Film Tax Credits on the Chopping Block in Massachusetts

March 13, 2015

Massachusetts’ film tax credits ran an estimated $90 million in Fiscal Year 2015, but they could be on the chopping block if Governor Charlie Baker (R) and a diverse coalition of film incentive opponents prevail.

With so much money on the line, it’s unsurprising that proponents are fighting back. In one recent Boston Globe article, you have to wade through twelve paragraphs of the film industry terming the news “devastating” before arriving at a statement of what Baker has proposed or why.
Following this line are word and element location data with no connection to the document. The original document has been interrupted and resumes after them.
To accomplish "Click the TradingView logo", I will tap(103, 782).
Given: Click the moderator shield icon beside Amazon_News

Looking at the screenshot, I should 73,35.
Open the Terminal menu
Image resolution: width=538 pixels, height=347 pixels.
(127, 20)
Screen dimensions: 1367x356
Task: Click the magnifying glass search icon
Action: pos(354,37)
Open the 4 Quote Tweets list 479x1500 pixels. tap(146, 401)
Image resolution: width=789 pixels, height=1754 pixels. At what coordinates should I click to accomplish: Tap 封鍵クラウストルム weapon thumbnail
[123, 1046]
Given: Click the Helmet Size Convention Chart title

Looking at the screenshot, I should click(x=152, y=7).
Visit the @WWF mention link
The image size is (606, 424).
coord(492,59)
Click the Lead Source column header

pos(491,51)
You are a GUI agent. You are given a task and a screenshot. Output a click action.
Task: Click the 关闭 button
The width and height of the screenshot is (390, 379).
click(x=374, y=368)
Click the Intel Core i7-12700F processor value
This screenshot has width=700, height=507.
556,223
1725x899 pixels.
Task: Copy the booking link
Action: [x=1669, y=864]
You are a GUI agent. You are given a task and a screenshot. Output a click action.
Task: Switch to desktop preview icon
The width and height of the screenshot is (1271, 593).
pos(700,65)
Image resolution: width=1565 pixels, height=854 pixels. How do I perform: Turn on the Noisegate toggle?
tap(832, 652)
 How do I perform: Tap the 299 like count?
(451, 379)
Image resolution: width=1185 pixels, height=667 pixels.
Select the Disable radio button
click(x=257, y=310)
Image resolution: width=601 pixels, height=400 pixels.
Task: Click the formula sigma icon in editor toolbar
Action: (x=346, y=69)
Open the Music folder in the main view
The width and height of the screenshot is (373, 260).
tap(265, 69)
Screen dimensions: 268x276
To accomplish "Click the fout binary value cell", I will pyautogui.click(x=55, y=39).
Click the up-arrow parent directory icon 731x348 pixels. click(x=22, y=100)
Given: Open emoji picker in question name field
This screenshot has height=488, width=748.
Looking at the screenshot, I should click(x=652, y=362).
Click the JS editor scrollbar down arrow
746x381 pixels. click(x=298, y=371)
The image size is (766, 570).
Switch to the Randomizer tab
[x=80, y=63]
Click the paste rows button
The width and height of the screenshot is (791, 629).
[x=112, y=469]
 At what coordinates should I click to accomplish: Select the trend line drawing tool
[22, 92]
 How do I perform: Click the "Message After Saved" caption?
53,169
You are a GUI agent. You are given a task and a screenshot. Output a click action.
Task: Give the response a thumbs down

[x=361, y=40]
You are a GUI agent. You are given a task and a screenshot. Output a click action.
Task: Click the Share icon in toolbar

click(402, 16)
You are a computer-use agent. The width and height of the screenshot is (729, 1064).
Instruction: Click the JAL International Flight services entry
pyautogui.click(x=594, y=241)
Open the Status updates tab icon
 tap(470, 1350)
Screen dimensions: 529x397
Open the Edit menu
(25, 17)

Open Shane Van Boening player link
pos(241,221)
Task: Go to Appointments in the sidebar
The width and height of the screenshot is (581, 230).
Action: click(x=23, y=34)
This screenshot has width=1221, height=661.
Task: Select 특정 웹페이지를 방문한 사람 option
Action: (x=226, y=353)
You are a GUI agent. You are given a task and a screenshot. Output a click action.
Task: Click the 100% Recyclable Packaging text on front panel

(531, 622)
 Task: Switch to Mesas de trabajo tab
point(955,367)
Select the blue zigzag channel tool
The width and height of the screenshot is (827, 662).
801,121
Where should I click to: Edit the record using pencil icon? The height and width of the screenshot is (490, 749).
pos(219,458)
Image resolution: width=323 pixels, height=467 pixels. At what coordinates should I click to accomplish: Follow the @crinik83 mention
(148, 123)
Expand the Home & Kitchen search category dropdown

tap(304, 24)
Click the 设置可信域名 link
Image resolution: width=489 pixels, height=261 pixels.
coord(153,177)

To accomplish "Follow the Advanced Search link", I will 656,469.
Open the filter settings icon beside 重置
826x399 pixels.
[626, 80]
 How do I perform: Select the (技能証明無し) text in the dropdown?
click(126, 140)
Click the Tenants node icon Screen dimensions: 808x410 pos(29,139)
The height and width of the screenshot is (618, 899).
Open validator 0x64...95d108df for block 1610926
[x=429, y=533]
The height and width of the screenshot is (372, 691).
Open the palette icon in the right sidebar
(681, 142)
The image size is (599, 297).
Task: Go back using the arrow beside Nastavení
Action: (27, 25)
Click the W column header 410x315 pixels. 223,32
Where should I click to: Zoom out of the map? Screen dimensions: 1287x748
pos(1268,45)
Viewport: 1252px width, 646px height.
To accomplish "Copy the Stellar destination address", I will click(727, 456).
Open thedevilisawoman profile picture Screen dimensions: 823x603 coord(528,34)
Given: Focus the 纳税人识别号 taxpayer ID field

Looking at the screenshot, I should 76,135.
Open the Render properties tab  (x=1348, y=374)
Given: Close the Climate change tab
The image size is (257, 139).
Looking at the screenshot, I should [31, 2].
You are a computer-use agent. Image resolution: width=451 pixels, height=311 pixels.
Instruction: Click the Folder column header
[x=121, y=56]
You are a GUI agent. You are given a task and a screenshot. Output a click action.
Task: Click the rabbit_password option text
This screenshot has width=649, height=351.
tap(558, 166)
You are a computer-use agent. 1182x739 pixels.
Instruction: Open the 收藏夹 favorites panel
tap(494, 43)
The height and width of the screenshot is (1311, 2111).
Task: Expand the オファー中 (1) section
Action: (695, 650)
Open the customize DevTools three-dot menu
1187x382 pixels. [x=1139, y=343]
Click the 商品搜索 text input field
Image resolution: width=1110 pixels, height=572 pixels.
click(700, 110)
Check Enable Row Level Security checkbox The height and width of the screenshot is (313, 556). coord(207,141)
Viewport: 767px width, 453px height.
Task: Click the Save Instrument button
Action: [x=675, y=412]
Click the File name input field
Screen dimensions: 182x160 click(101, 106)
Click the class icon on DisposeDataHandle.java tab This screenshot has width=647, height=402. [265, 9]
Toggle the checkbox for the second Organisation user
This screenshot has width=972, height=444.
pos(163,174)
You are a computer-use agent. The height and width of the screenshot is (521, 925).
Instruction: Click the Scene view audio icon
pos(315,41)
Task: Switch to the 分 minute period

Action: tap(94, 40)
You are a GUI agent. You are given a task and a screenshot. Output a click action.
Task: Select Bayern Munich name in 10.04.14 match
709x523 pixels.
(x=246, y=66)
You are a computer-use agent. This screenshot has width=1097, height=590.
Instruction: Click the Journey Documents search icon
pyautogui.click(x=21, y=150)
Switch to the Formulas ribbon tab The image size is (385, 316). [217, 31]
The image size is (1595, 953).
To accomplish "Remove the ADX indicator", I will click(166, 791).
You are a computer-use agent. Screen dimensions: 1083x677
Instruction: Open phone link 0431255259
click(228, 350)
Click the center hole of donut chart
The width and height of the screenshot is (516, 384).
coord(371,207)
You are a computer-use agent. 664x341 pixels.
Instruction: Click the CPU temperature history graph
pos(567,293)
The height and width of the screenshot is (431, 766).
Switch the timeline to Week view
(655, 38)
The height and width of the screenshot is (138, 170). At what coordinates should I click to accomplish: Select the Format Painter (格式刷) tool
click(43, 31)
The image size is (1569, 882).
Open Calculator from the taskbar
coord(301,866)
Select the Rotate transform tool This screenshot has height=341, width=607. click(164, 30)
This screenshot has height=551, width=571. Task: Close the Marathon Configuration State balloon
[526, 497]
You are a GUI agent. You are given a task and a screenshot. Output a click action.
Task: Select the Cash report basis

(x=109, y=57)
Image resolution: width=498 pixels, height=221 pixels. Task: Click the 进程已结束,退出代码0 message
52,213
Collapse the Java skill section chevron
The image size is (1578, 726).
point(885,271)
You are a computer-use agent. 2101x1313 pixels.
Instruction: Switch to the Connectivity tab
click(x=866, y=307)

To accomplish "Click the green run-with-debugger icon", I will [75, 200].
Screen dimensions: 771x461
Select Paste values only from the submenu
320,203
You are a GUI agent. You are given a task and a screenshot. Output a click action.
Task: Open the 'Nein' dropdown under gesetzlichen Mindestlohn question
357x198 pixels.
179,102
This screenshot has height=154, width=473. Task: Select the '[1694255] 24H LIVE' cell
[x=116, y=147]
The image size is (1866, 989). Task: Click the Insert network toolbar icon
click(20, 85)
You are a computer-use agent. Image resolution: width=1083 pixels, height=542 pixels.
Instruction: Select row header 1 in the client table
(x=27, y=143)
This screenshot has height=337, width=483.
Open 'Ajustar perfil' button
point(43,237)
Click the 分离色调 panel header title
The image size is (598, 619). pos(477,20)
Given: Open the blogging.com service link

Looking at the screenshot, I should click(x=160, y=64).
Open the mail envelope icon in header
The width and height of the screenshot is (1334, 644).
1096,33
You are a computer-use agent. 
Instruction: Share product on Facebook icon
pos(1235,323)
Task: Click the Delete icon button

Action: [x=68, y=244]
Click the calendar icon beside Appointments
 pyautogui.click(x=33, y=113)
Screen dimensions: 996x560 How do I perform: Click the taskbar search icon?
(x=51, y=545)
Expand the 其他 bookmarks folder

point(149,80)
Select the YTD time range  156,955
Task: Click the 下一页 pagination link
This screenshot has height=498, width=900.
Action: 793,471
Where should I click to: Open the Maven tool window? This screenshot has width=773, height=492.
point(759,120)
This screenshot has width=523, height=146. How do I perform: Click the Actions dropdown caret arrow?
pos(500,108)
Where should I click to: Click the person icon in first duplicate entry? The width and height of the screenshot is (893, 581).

Back in September, the Massachusetts Department of Revenue issued a study of the program’s first seven years, from 2006 to 2012. The figures are bleak. In 2012, $78.9 million in tax credits resulted in an estimated $100.6 million worth of in-state spending, generating $10.6 million in new state revenue. So not only did the state lose $68.3 million on the deal, but total in-state spending was only 25 percent higher than the cost of the credits. And it gets worse: between 2006 and 2012, the Department of Revenue estimates a net increase in in-state spending of $261.1 million attributable to film incentives—at a cost of $411 million in tax credits generated (some of which would be realized in 2013 or later). Each job created—most of them lasting less than three months, or even “a few weeks, or even days,” according to the Department of Revenue—cost an estimated $118,873.

The evidence from other states isn’t any better. Last October, the Maryland Department of Legislative Services prepared a damning report on the state’s Film Production Activity Tax Credit which found that even if every single production filmed in Maryland would have gone elsewhere without the credits, the state would have recouped a mere 6 cents on every dollar awarded in film tax credits. The Maryland report concluded that the credit “does not provide much, if any, long-term economic stimulus” and “does not provide any sustainable employment.” It’s hard to disagree.

Subsidizing the lucrative and transitory film industry through the tax code results in economic distortions, pits states against each other in competing for a zero-sum expenditure, and shifts the tax burden disproportionately onto individuals and other businesses to underwrite a favored industry. Baker will face an uphill battle selling his proposal to a skeptical legislature, but his fight is a worthy one. Just don’t expect anyone to make a movie out of it.